Clarifying VAT Refund Criteria

3:58:22 PM | 12/3/2015

To ensure the accurate and timely refund of value-added tax (VAT) to enterprises, the General Department of Taxation (GDT) has asked the Ministry of Finance to introduce criteria of identifying cases for prioritised tax refund.
GDT said many local taxation bureaus encountered obstacles in VAT refunds to businesses. Therefore, to support local tax agencies to carry out and manage VAT refunds, GDT proposed five criteria for determining prioritised tax refunds. Firstly, businesses directly manufacture exports or outsource exports (including computer software, built in export processing zones) with export revenue accounting for over 50 percent of total VAT-incurred revenue of the preceding year or current year. Secondly, criteria for determining key national projects will be based on the Law on Investment of 2014, Resolutions of the National Assembly and Decrees of the Government on key national projects.

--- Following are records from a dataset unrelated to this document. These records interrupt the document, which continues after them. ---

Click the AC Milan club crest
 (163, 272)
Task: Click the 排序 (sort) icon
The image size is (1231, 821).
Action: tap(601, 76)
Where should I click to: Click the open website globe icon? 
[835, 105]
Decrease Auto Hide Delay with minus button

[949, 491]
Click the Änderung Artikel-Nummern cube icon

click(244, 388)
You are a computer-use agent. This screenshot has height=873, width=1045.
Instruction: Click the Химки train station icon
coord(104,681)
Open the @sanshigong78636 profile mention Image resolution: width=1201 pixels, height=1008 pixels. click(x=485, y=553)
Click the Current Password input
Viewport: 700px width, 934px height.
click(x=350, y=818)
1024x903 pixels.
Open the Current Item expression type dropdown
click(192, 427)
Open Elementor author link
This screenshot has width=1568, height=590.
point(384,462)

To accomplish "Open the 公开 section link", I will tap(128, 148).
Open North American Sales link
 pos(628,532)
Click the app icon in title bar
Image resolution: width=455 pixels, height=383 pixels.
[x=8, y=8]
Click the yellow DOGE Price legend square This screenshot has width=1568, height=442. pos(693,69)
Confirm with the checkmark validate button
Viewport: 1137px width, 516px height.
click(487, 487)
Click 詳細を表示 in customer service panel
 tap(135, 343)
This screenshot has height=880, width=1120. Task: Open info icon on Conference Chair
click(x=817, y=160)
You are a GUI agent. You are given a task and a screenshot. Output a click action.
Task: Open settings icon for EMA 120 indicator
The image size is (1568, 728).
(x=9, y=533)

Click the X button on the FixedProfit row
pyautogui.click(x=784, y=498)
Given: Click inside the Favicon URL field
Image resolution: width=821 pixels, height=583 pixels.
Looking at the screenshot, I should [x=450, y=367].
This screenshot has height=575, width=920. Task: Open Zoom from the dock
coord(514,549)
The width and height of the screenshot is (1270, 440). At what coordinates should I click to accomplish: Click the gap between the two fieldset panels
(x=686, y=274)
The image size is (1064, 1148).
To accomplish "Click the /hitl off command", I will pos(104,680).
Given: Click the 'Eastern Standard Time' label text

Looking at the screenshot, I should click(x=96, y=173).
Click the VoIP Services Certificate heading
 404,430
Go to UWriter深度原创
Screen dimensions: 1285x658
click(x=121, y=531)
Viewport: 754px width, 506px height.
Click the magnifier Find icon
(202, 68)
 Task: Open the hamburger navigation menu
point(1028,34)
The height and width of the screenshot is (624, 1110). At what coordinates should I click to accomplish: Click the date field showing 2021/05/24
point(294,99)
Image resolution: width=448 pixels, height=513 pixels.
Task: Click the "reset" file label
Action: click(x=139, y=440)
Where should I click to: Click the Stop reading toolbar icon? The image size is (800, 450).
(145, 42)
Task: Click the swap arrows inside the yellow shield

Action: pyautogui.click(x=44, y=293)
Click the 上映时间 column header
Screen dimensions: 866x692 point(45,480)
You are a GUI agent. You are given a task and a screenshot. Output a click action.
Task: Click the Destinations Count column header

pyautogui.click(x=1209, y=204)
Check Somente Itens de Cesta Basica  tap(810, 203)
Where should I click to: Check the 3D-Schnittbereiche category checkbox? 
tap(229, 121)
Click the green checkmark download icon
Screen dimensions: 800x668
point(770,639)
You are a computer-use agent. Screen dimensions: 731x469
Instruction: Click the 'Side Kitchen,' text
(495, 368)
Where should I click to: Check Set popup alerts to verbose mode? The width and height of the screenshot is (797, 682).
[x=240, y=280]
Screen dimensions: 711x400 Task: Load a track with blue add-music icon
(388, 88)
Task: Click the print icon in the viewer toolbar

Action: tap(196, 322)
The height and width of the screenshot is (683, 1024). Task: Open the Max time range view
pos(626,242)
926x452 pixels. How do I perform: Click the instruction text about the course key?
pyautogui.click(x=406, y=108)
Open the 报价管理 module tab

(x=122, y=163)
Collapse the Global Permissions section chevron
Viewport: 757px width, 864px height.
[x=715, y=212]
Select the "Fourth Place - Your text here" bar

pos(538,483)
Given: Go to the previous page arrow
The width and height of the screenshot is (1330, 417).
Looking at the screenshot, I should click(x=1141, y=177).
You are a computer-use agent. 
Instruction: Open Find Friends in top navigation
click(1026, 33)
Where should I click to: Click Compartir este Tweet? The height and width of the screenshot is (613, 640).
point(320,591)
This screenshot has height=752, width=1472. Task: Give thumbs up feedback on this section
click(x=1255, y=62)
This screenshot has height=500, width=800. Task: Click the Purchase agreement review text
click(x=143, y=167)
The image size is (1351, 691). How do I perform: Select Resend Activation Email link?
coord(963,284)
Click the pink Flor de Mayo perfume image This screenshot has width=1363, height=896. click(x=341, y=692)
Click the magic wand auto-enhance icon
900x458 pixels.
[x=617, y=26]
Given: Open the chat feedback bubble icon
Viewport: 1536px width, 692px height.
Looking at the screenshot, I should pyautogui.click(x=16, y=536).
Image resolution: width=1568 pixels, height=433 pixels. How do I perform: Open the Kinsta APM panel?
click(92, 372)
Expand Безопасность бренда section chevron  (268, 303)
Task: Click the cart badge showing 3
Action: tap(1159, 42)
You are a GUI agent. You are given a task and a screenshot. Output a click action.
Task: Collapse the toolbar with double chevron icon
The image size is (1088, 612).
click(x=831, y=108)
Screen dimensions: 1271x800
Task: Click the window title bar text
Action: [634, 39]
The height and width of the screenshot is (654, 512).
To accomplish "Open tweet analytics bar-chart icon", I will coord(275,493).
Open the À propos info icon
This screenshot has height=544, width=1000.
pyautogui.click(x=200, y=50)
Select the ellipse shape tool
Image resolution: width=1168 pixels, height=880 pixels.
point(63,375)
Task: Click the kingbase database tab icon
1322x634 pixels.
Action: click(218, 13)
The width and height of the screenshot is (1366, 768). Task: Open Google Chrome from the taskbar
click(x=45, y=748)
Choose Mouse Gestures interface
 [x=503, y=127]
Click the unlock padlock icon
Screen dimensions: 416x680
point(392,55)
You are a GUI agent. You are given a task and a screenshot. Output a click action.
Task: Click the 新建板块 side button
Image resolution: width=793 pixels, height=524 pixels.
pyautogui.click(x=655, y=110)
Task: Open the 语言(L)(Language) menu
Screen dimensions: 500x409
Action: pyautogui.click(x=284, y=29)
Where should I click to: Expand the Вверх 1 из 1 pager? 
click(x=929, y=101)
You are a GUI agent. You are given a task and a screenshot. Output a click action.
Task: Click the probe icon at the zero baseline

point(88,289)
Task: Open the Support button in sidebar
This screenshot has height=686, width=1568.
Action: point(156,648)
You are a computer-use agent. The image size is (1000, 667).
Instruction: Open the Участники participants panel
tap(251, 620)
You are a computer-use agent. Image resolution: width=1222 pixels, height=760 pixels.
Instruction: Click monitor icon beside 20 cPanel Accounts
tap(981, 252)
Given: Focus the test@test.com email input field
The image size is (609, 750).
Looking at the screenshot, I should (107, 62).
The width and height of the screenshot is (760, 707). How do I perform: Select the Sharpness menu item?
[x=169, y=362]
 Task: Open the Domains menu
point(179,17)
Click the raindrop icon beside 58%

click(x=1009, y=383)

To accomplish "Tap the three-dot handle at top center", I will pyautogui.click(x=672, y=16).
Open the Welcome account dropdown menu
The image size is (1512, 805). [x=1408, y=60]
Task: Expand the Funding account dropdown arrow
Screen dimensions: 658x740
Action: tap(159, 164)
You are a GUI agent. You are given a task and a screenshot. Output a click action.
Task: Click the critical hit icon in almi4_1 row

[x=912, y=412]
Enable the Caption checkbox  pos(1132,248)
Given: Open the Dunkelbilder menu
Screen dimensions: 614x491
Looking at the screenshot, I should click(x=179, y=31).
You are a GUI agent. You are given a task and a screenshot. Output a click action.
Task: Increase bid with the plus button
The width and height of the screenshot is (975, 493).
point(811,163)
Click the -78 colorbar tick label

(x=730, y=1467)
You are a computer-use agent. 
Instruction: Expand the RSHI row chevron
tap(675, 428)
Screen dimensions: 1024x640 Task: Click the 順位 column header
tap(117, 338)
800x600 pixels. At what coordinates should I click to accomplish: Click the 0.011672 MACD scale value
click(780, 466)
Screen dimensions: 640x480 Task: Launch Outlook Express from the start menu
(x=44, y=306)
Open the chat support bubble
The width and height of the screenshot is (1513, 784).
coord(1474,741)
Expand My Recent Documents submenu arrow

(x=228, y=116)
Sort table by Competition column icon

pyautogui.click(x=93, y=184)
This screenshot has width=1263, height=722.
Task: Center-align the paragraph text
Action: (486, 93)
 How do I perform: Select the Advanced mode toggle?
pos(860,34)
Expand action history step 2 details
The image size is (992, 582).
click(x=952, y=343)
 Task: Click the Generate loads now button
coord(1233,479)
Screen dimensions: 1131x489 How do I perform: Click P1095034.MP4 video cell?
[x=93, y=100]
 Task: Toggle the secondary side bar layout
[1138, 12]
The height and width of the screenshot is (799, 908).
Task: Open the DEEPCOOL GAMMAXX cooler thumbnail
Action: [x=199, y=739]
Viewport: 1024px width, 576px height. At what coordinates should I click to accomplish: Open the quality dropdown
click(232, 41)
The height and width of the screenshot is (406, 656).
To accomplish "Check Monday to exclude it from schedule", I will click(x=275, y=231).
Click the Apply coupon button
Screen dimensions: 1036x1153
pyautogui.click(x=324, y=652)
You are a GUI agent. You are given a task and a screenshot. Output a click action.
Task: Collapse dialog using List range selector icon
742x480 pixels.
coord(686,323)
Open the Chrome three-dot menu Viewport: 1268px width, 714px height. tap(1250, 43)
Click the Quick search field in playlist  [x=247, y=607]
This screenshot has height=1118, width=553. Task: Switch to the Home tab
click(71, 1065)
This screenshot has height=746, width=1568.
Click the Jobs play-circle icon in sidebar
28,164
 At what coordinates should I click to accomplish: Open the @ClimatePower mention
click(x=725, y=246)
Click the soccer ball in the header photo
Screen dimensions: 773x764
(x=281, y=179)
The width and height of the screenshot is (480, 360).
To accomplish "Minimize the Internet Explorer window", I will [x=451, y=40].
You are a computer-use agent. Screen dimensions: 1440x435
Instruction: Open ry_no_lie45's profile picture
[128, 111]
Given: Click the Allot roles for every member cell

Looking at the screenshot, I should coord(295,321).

Thirdly, criteria for determining new important local investment projects are introduced by the Provincial/Municipal People’s Committees.
 
GDT proposed supplementing two more criteria for determining prioritised tax refunds: one, tax refund for those enjoying diplomatic immunity; and two, tax refund for foreigners buying duty-free goods before exiting. After refunding prioritised entities, if there is taxes in surplus, tax authorities will refund foreign contractors at the time of carrying out dissolution procedures; bankrupt companies undergoing complete inspection by tax authorities and State agencies; non-refundable ODA and humanitarian aid projects serving State-approved national target programmes; and commercial exporting companies operating at border gates/seaports exporting key local products.